[Data to process — start]

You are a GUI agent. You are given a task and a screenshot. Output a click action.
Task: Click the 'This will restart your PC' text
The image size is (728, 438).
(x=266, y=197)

[Data to process — finish]
[Data to process — start]

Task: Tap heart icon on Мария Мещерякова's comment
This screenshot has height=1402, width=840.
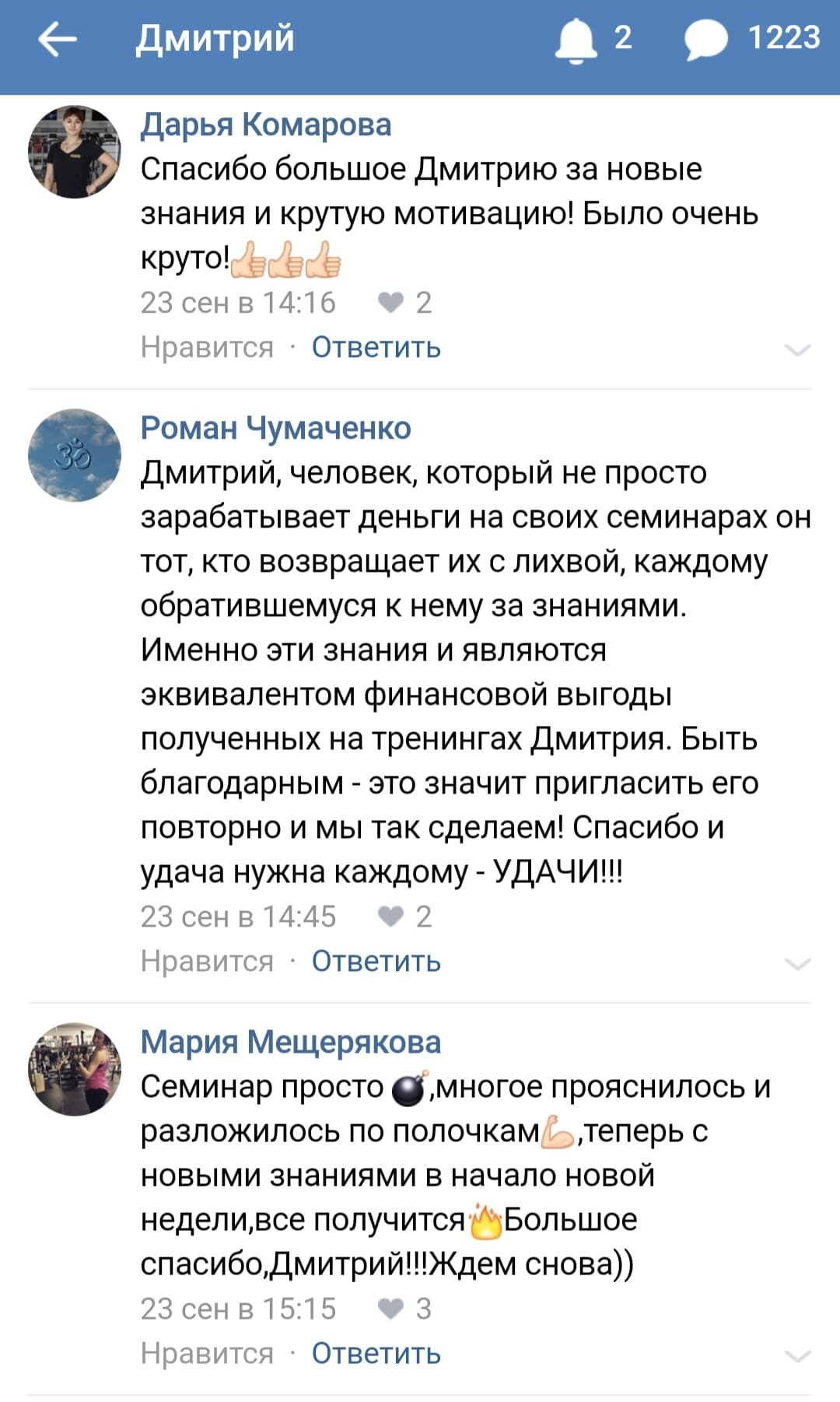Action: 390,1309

[Data to process — finish]
[Data to process — start]

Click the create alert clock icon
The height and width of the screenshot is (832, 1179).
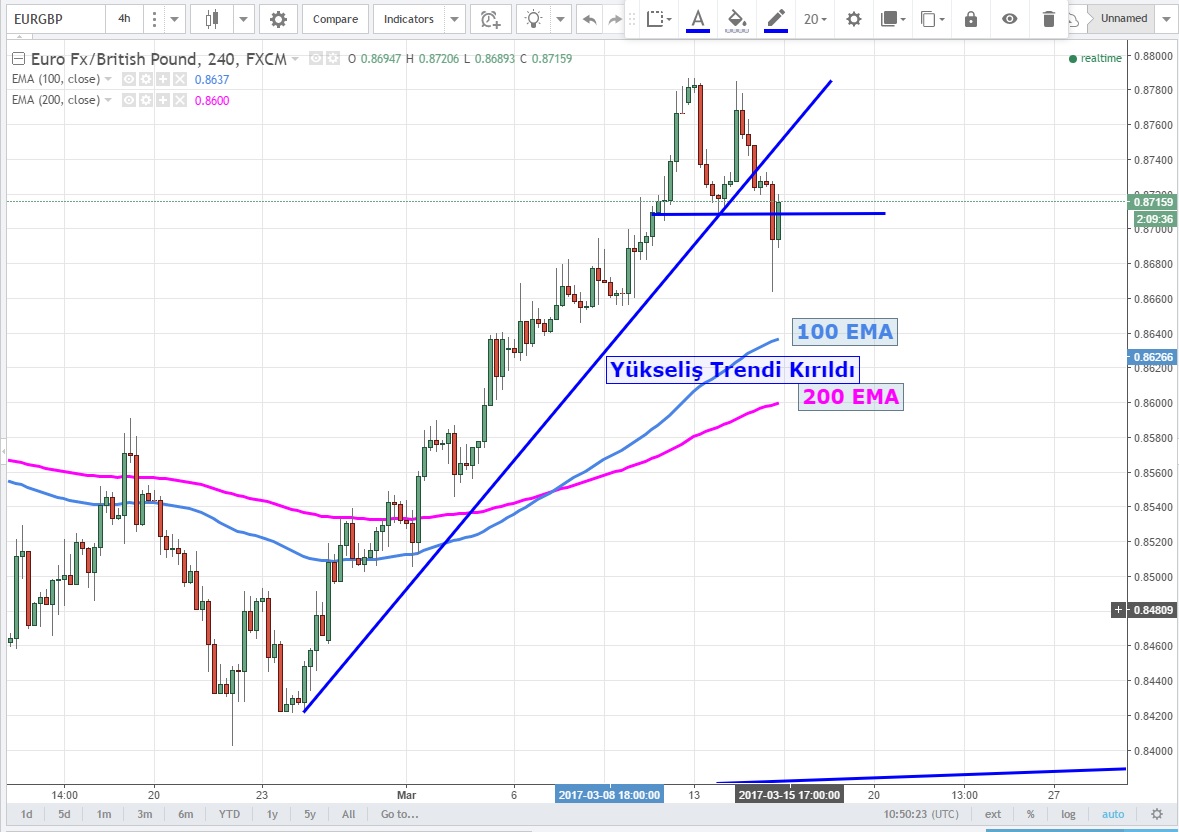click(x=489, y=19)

[Data to process — finish]

> _Task directions_
Count how many lines above carry the word "icon". Only the number is required.

> _Response to the exercise_
2